Suggestions for designing effective sequencing experiments
Data generated from amplicon sequencing is inherently compositional and
provides relative abundances, which are independent of the total
microbial load of the original sample. It has been previously shown that
analyzing compositional datasets with standard statistical techniques
(including Pearson correlations or t tests on proportions) can
lead to very high (up to 100%) false positive discovery rates
(56, 57). The
potential high false positive rates will undoubtedly lead any
data set to present some correlations with microbiome data, which is,
for the soil science, at an unprecedented rate given that microbiome
data presents thousands of different individual variables. The
possibility to obtain significant results, therefore, may also lead to
an “abuse” of the statistical significance (also referred to “p
hacking”). While exploratory analysis is useful, researchers should
always remember that an effect or association does not exist just
because it was statistically significant, and even more important is
that inference should be scientific and not merely statistical. In
recent years, the discussion around the abuse of p-values and their
importance has risen
(58–60), and some
alternative options have been proposed
(60), including
the use of more stringent p-values for claims of new discoveries
(61,
62). Clearly the issue is much more complicated than a simple critique
to the p-value, but involves scientific research at all levels,
including the publish or perish culture insinuated in academic fields,
and therefore we address the reader to further explore this topic
through the above-mentioned citations.
Nevertheless, the issue of generating false conclusions based on
spurious correlation exists, which include the variability inherent in
amplicon sequencing data. When adopting a “let’s sequence and see”

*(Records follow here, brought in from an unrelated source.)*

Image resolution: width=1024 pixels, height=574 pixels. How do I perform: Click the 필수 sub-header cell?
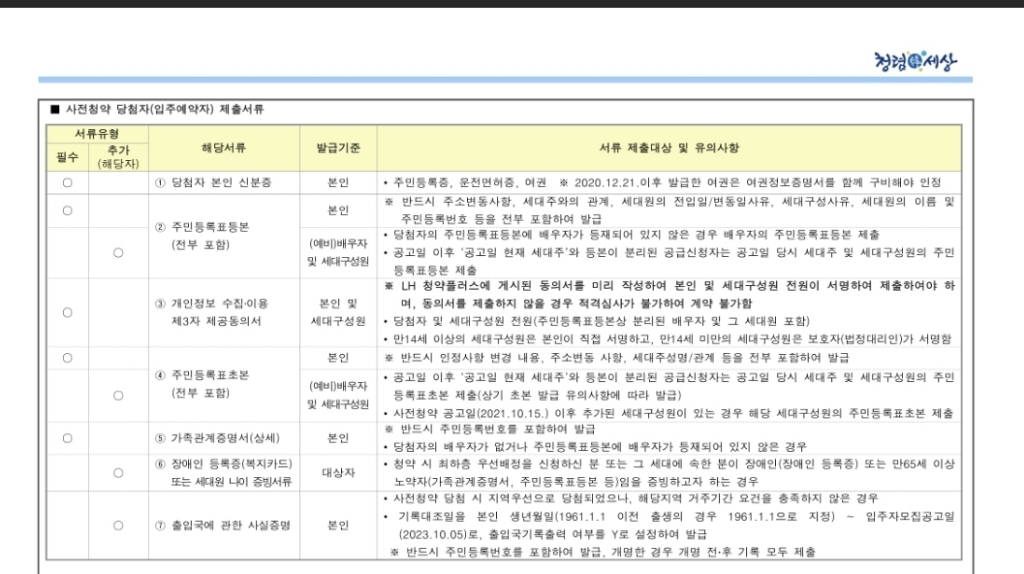coord(67,156)
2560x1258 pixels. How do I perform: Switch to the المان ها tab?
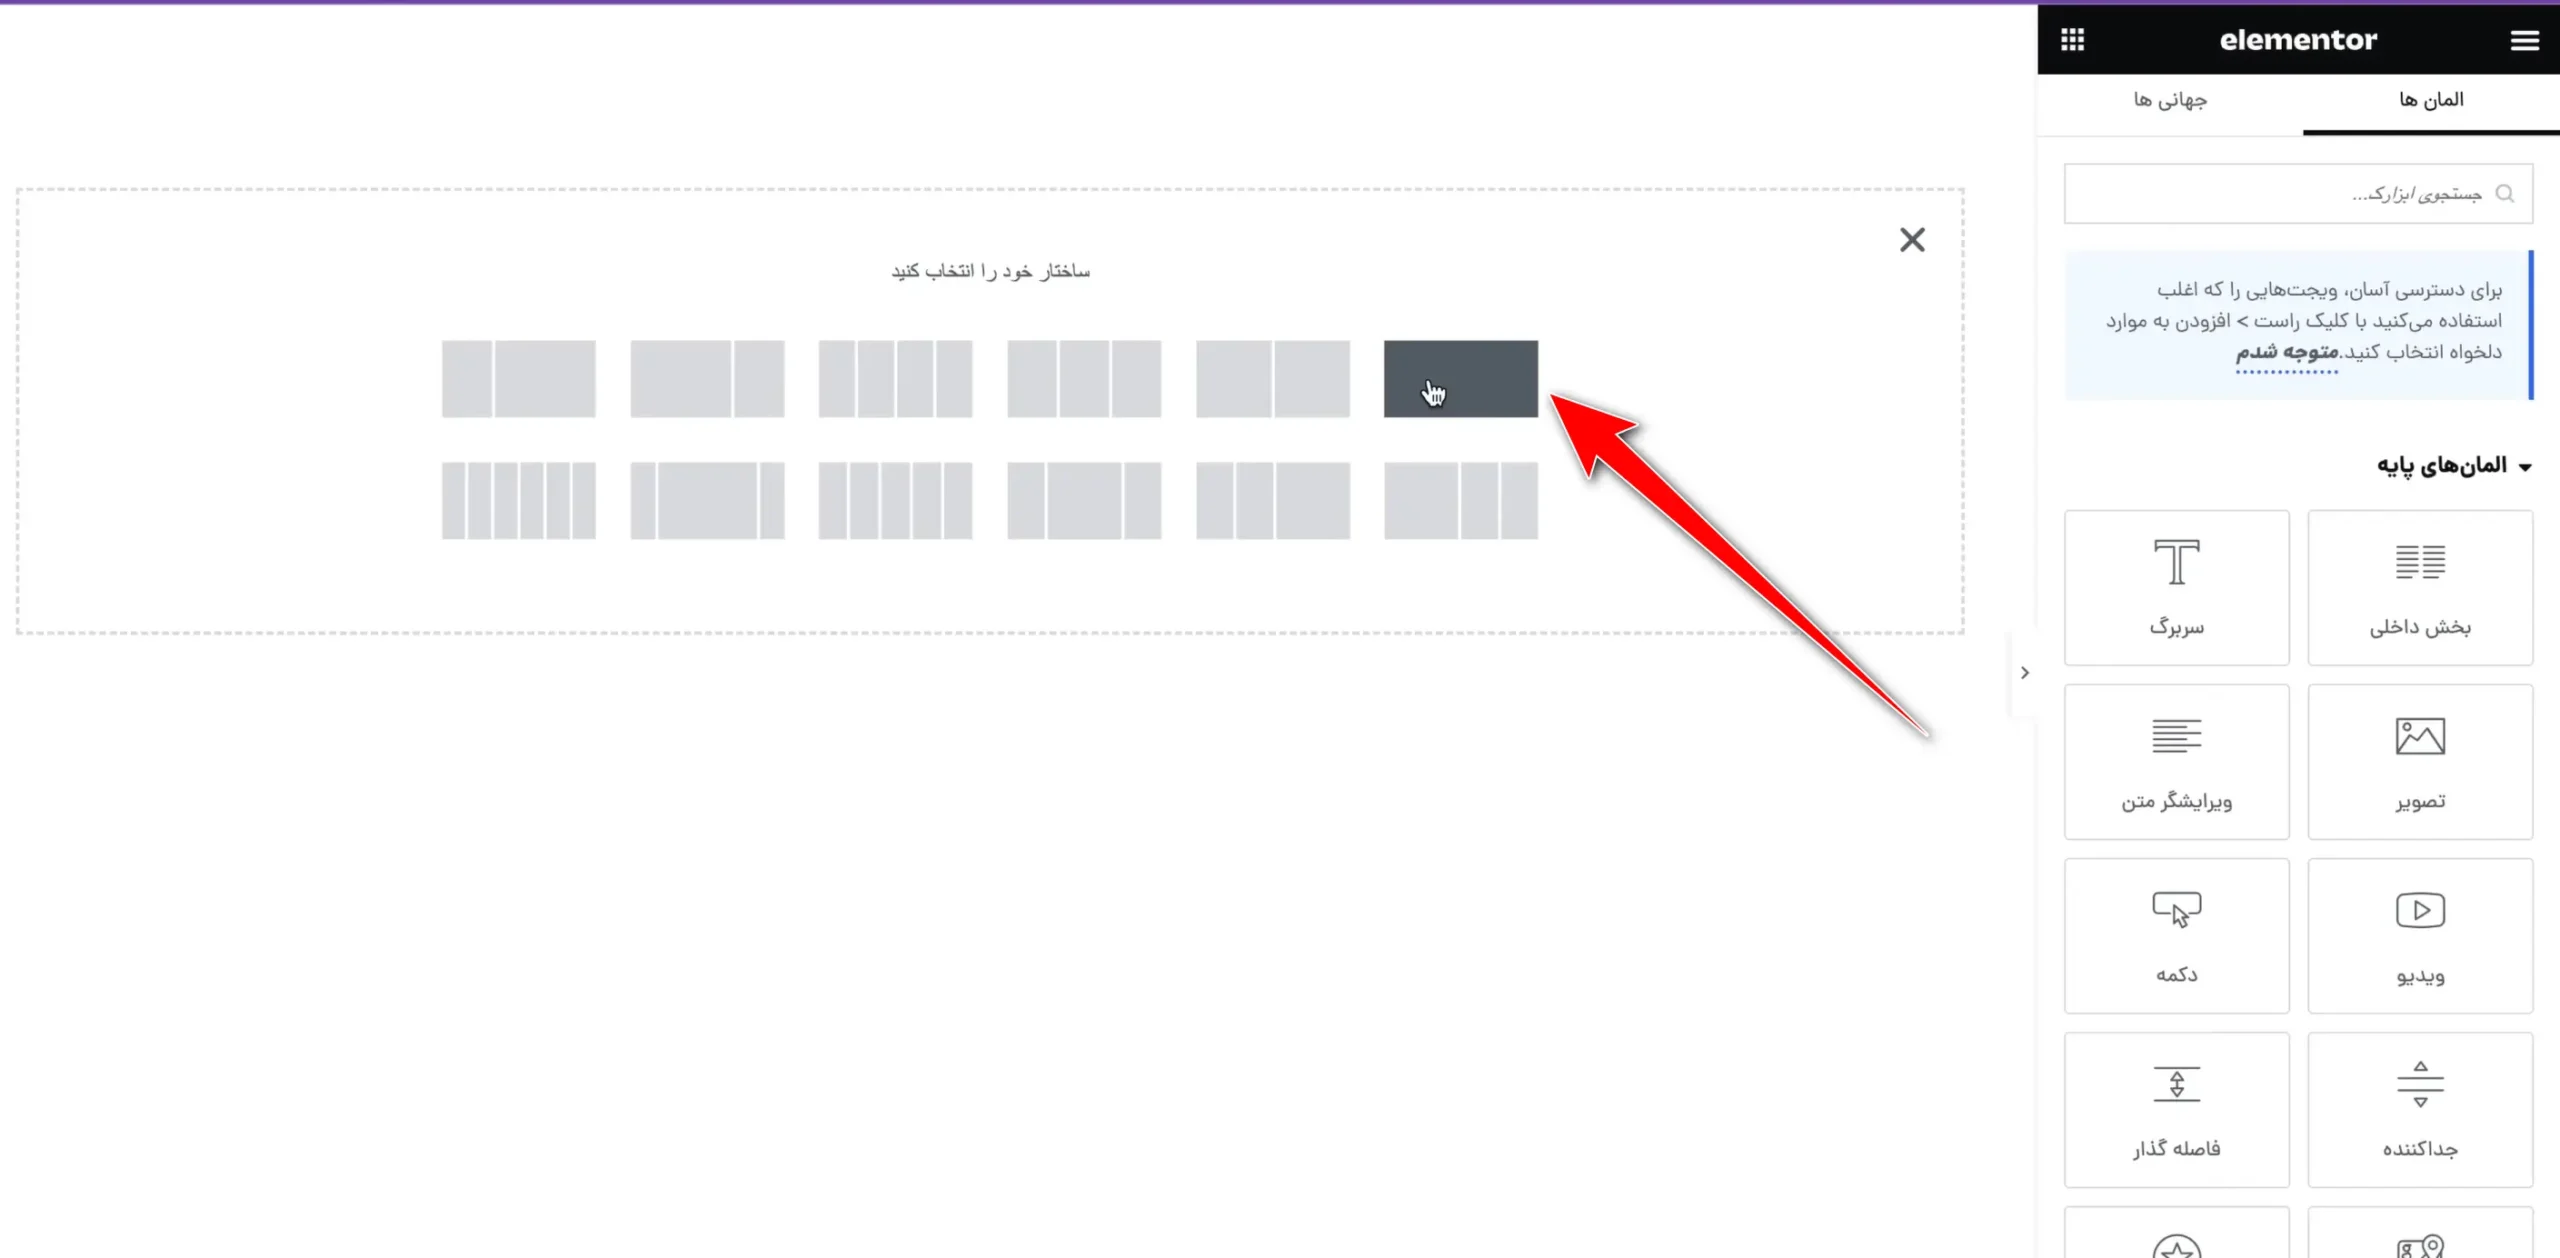(x=2431, y=100)
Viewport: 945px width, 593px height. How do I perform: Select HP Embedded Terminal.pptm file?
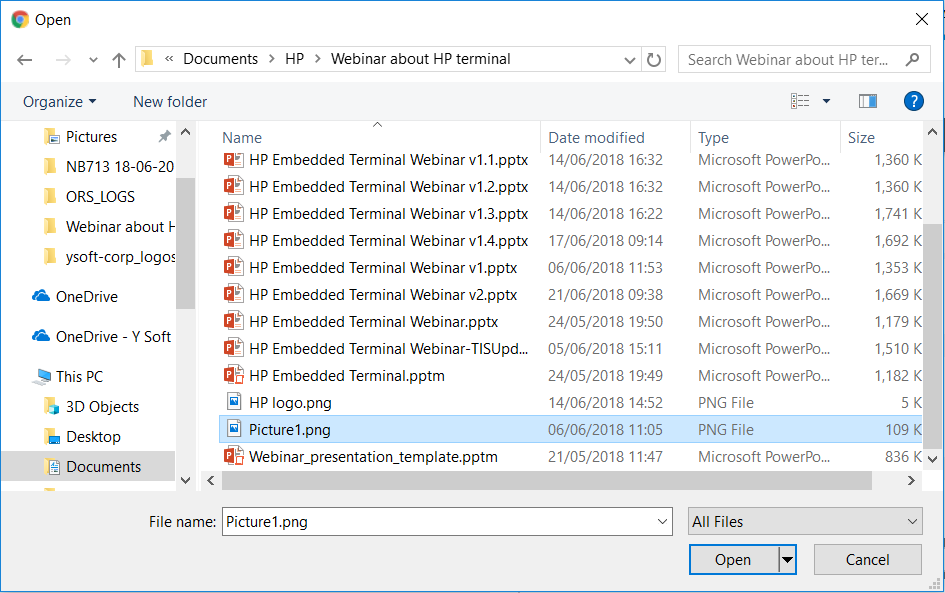click(346, 376)

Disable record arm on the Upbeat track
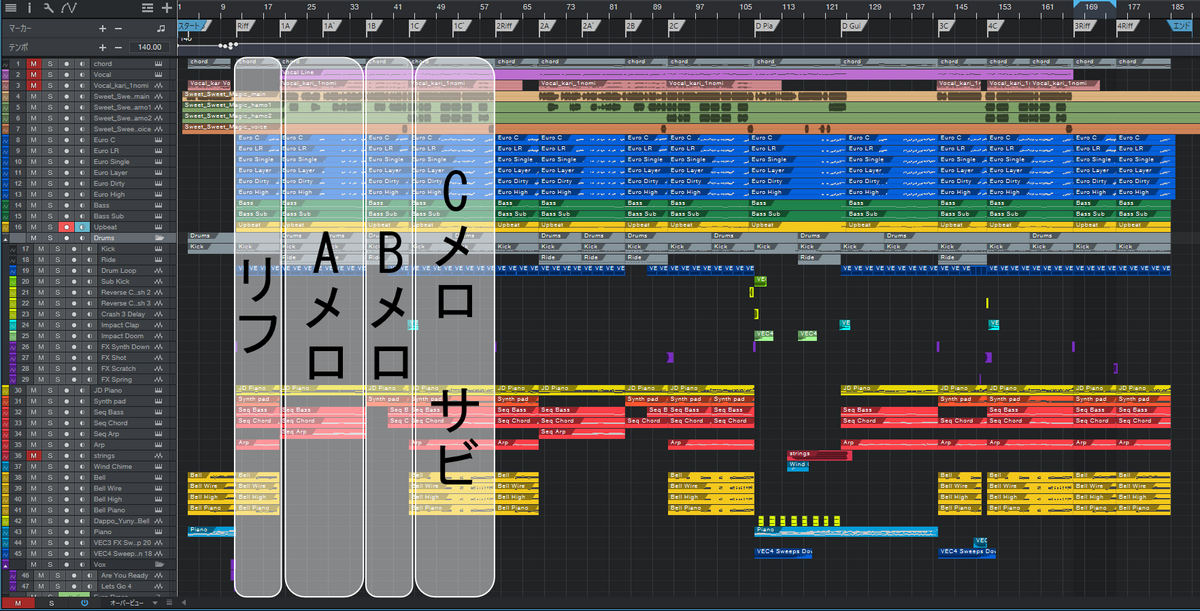point(67,227)
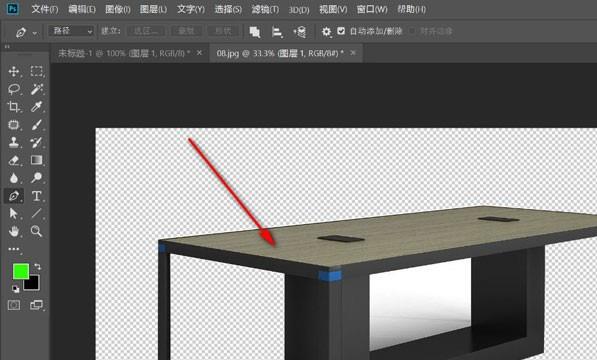The width and height of the screenshot is (597, 360).
Task: Pick the Lasso tool
Action: coord(14,89)
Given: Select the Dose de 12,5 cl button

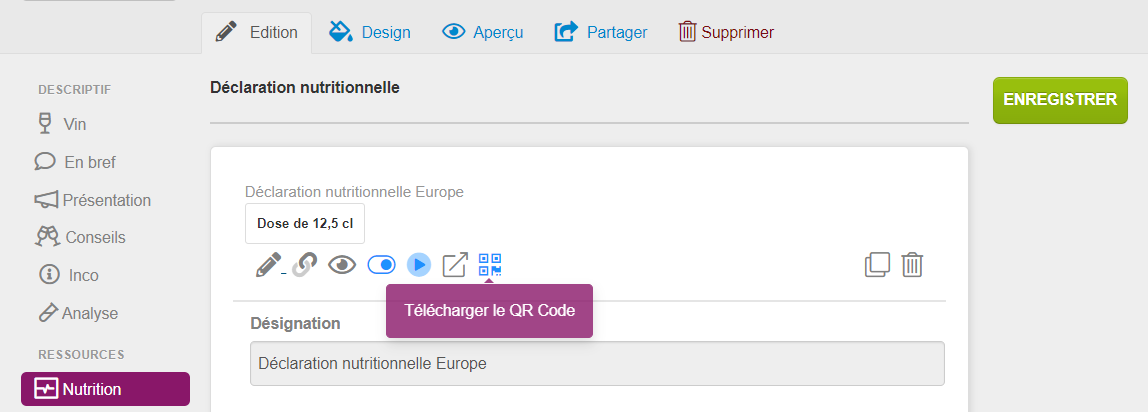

approach, many correlations (including false positive) will be
generated. Given that exploratory research often leads to follow-up
research, increasing our confidence will reduce the chances of research
born on unsubstantiated findings. Adopting a more stringent p-value
threshold will reduce the false positive rate, at the cost of type II
errors. In order to avoid this, if we wanted to adopt a more stringent
p-value while maintaining statistical power, it was shown that a 70%
increase in sample size has to be obtained. We understand that this is
often unrealistic, but we also recognize that this could save future
efforts born on unsubstantiated research. We focus more often on
expanding the depth of analyses on the same few samples at the expense
of replication.
Improving ecological insights from sequencing
Consequently, the majority of sequencing studies remain highly descriptive due to their design and the limitations of the nature of the data. Microbial ecology as a field should bridge microbiological isolation approaches and characterization of microbial communities, while reconciling the heterogeneity of soil systems in which microorganisms live. Recent studies are beginning to combine other forms of data with amplicon sequencing data to improve investigations of ecological patterns.
Combinations of amplicon sequencing and stable-isotope probing has also been used as a viable option to link microbial activity to microbial abundance (54).
Other researchers have combined sequencing approaches in order to improve inferences made from amplicon sequencing data (55).